# # Random number generation

## # True random value generator

To generate true random values that can be used for cryptography `std::random_device` has to be used as generator.

``````#include <iostream>
#include <random>

int main()
{
std::random_device crypto_random_generator;
std::uniform_int_distribution<int> int_distribution(0,9);

int actual_distribution = {0,0,0,0,0,0,0,0,0,0};

for(int i = 0; i < 10000; i++) {
int result = int_distribution(crypto_random_generator);
actual_distribution[result]++;
}

for(int i = 0; i < 10; i++) {
std::cout << actual_distribution[i] << " ";
}

return 0;
}

``````

`std::random_device` is used in the same way as a pseudo random value generator is used.

However `std::random_device` may be implemented in terms of an implementation-defined pseudo-random number engine if a non-deterministic source (e.g. a hardware device) isn't available to the implementation.

Detecting such implementations should be possible via the `entropy` member function (which return zero when the generator is completely deterministic), but many popular libraries (both GCC's libstdc++ and LLVM's libc++) always return zero, even when they're using high-quality external randomness.

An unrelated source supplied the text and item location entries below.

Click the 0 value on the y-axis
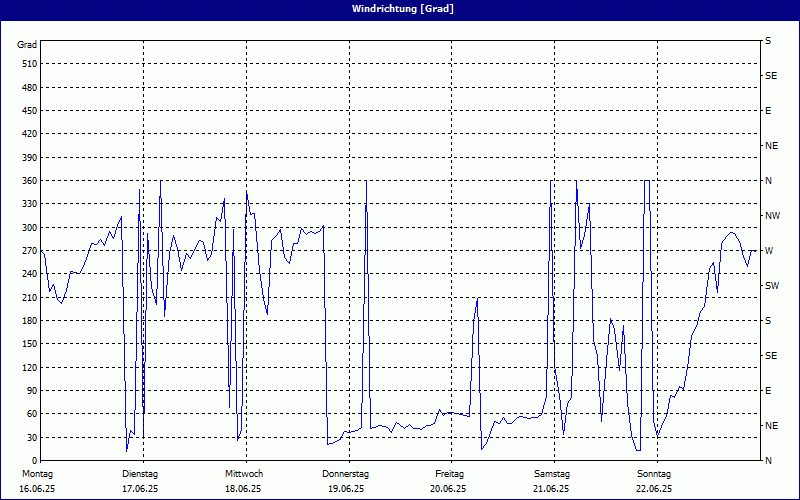The height and width of the screenshot is (500, 800). click(34, 461)
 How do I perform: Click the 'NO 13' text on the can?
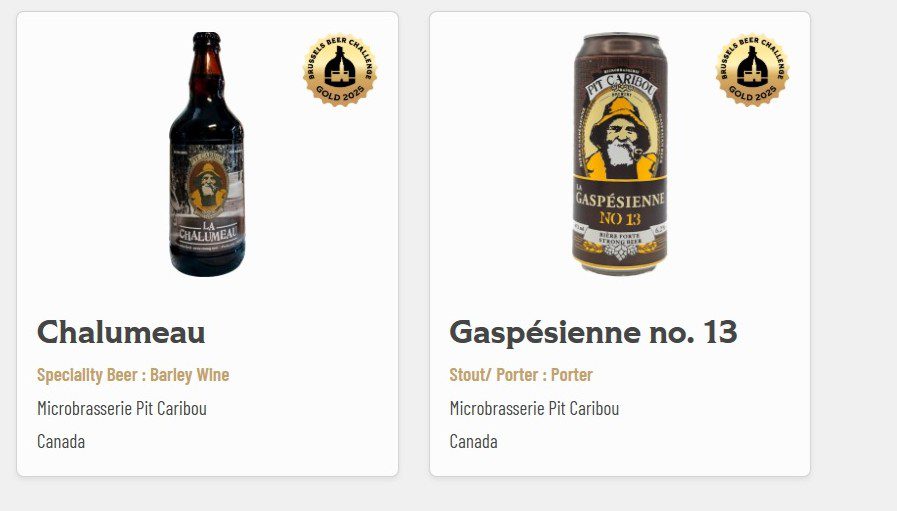[620, 219]
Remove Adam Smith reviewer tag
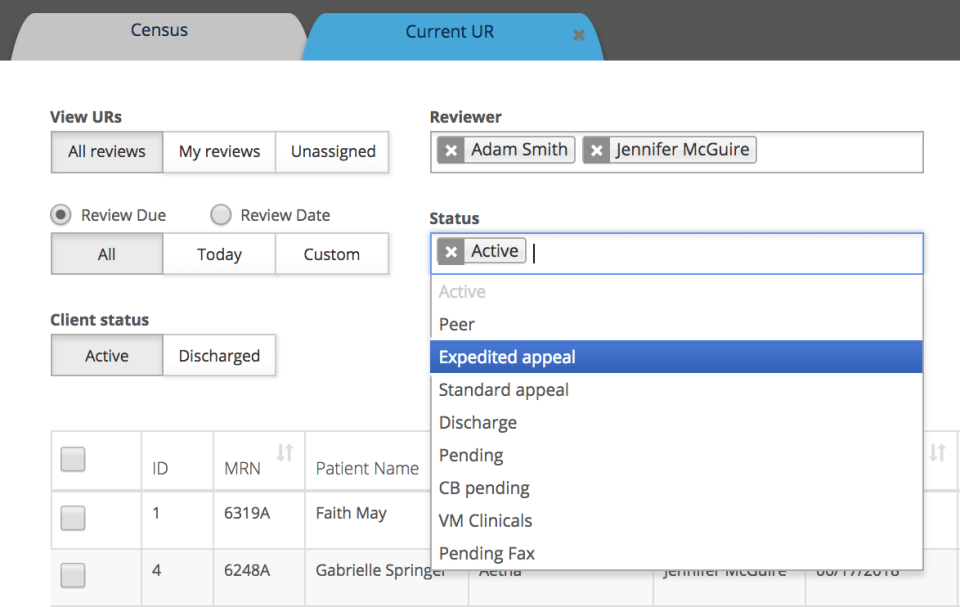The image size is (960, 607). [452, 150]
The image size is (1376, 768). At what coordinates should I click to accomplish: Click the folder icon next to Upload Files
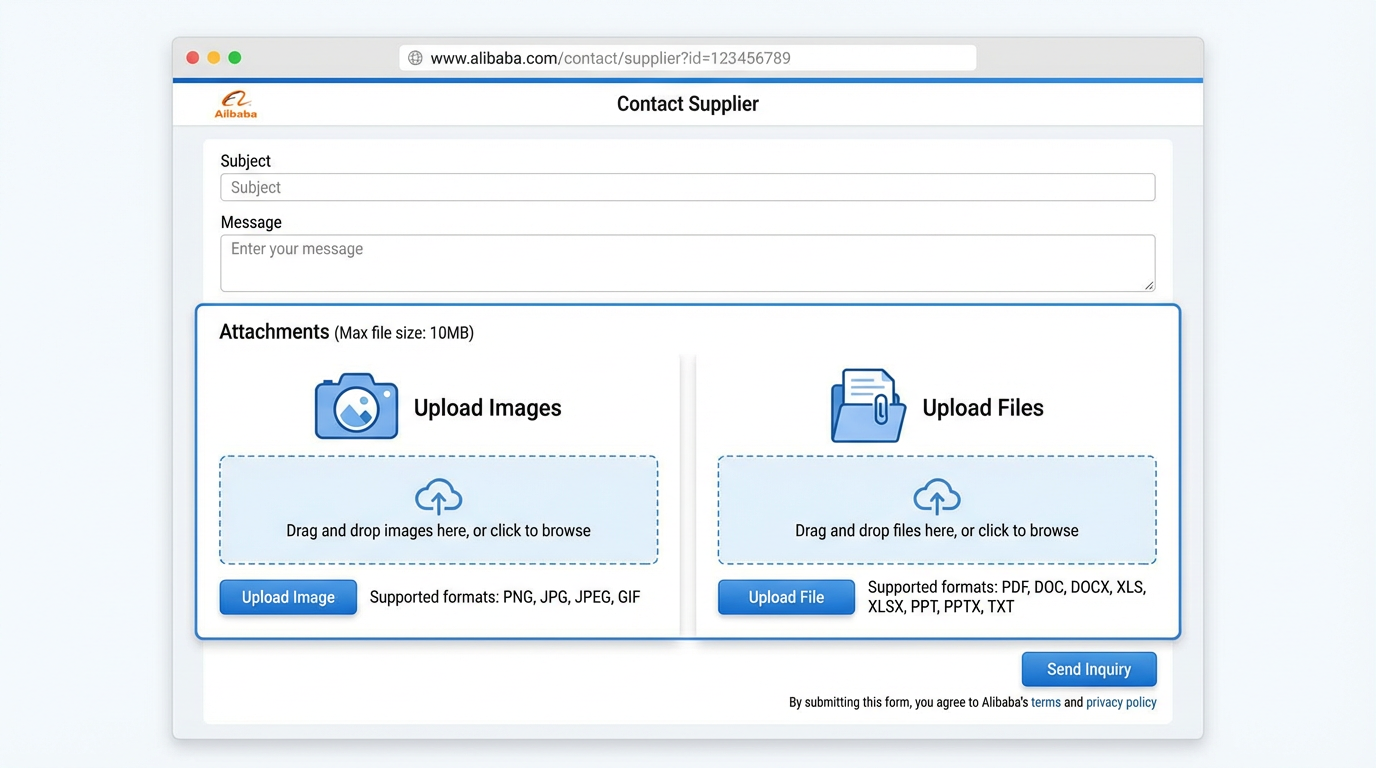point(866,406)
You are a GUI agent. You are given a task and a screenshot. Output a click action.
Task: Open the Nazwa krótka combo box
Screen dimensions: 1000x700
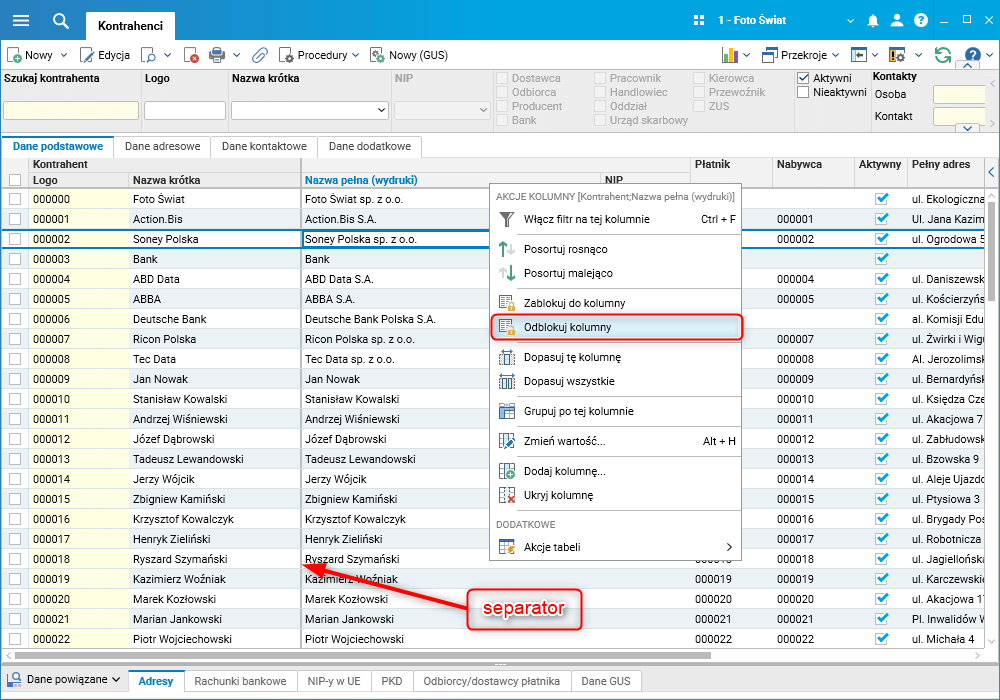[x=310, y=110]
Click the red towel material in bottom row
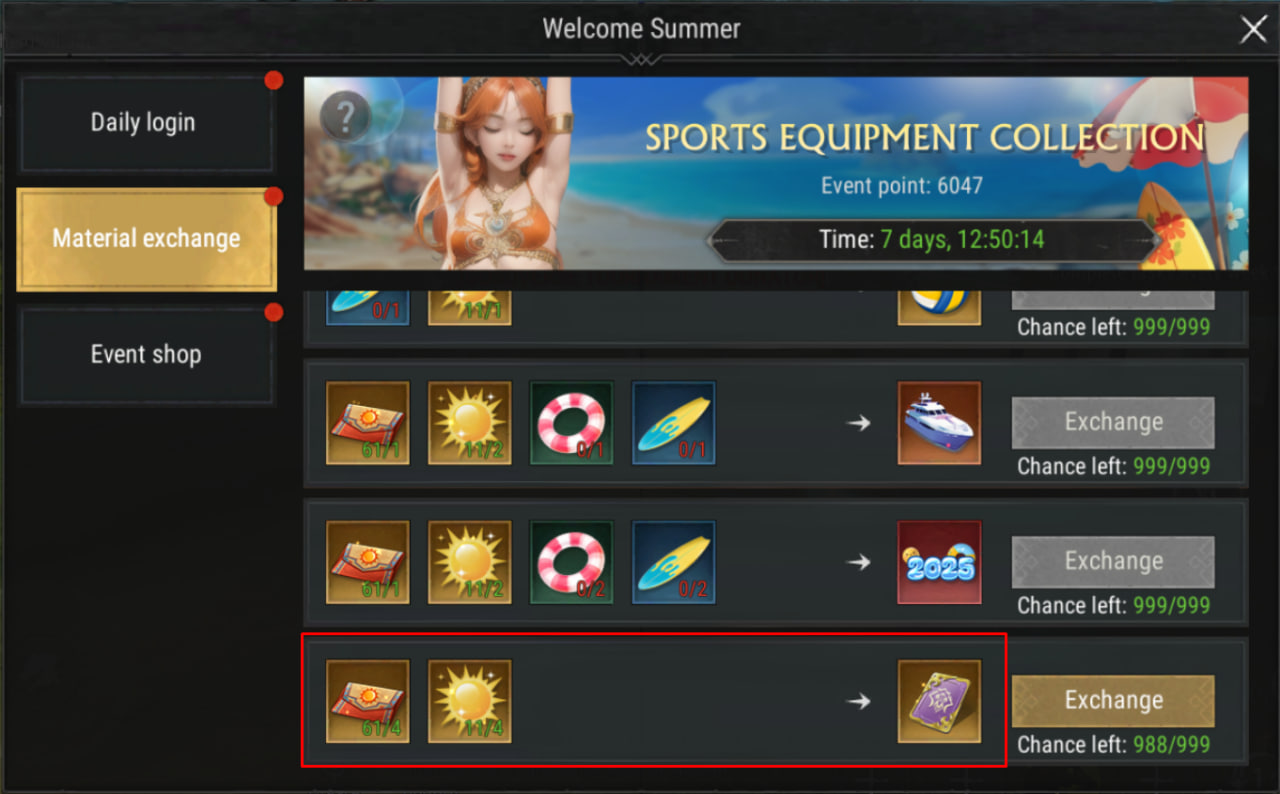Screen dimensions: 1280x794 367,701
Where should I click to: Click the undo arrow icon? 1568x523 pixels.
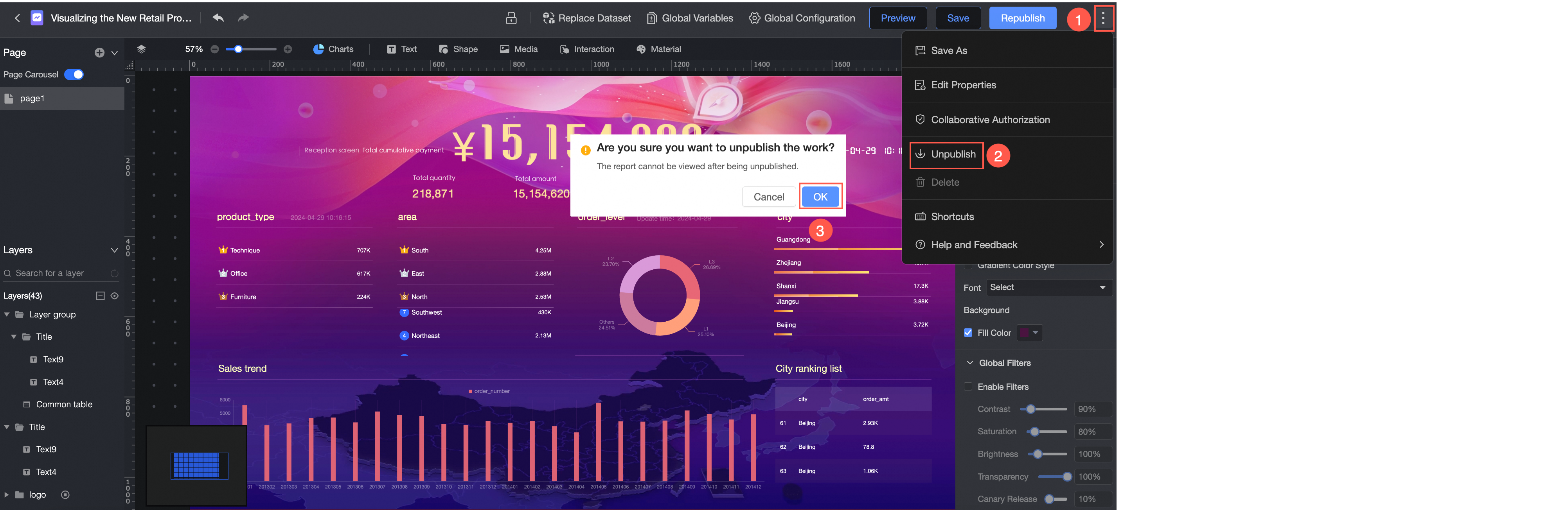218,18
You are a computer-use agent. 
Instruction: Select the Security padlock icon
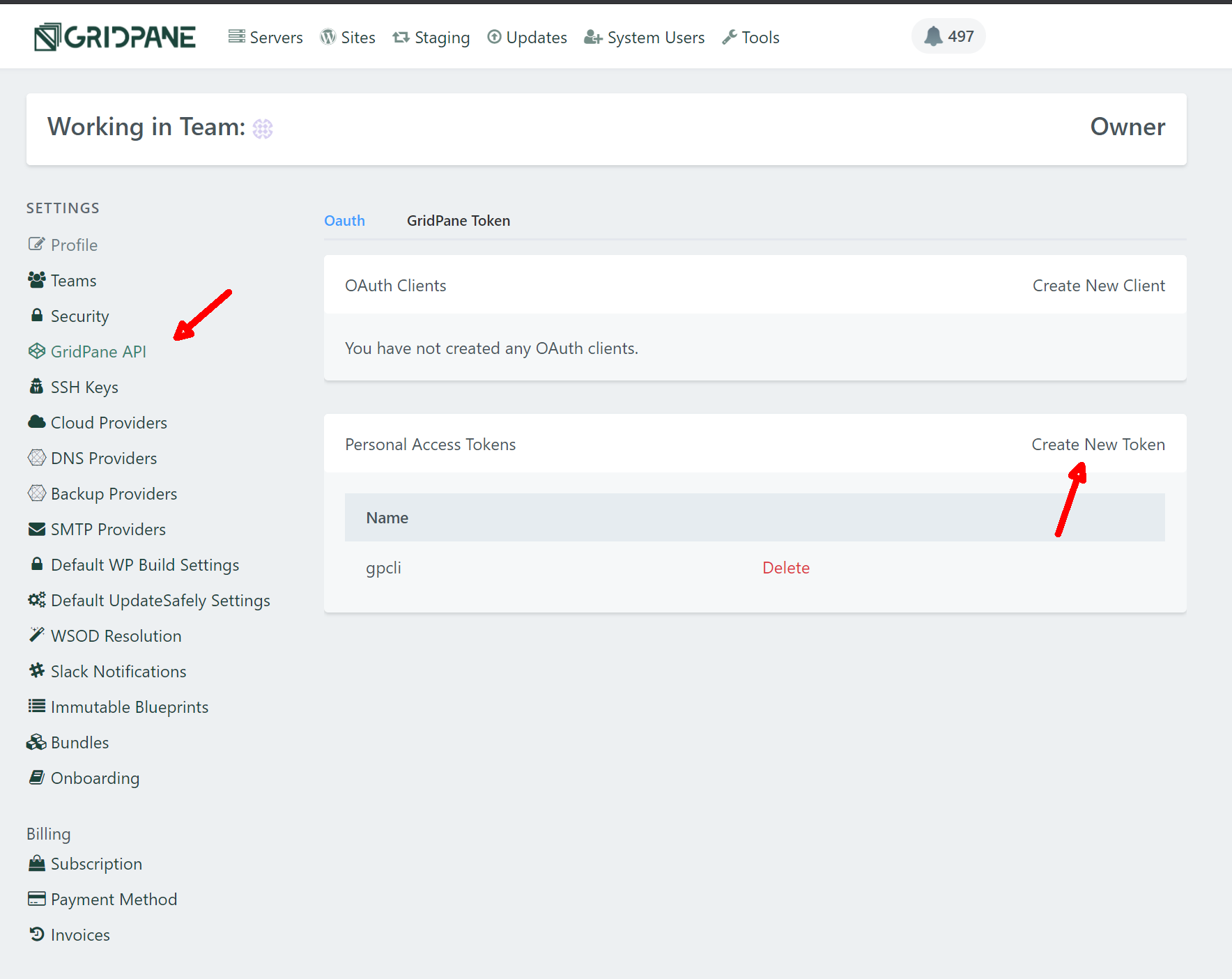click(x=36, y=315)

## # Generating a pseudo-random number

A pseudo-random number generator generates values that can be guessed based on previously generated values. In other words: it is deterministic. Do not use a pseudo-random number generator in situations where a true random number is required.

``````#include <iostream>
#include <random>

int main()
{
std::default_random_engine pseudo_random_generator;
std::uniform_int_distribution<int> int_distribution(0, 9);

int actual_distribution = {0,0,0,0,0,0,0,0,0,0};

for(int i = 0; i < 10000; i++) {
int result = int_distribution(pseudo_random_generator);
actual_distribution[result]++;
}

for(int i = 0; i <= 9; i++) {
std::cout << actual_distribution[i] << " ";
}

return 0;
}

``````

This code creates a random number generator, and a distribution that generates integers in the range [0,9] with equal likelihood. It then counts how many times each result was generated.

The template parameter of `std::uniform_int_distribution<T>` specifies the type of integer that should be generated. Use `std::uniform_real_distribution<T>` to generate floats or doubles.

## # Using the generator for multiple distributions

The random number generator can (and should) be used for multiple distributions.

``````#include <iostream>
#include <random>

int main()
{
std::default_random_engine pseudo_random_generator;
std::uniform_int_distribution<int> int_distribution(0, 9);
std::uniform_real_distribution<float> float_distribution(0.0, 1.0);
std::discrete_distribution<int> rigged_dice({1,1,1,1,1,100});

std::cout << int_distribution(pseudo_random_generator) << std::endl;
std::cout << float_distribution(pseudo_random_generator) << std::endl;
std::cout << (rigged_dice(pseudo_random_generator) + 1) << std::endl;

return 0;
}

``````

In this example, only one generator is defined. It is subsequently used to generate a random value in three different distributions. The `rigged_dice` distribution will generate a value between 0 and 5, but almost always generates a `5`, because the chance to generate a `5` is `100 / 105`.

#### # Remarks

Random number generation in C++ is provided by the `<random>` header. This header defines random devices, pseudo-random generators and distributions.

Random devices return random numbers provided by operating system. They should either be used for initialization of pseudo-random generators or directly for cryptographic purposes.

Pseudo-random generators return integer pseudo-random numbers based on their initial seed. The pseudo-random number range typically spans all values of an unsigned type. All pseudo-random generators in the standard library will return the same numbers for the same initial seed for all platforms.

Distributions consume random numbers from pseudo-random generators or random devices and produce random numbers with necessary distribution. Distributions are not platform-independent and can produce different numbers for the same generators with the same initial seeds on different platforms.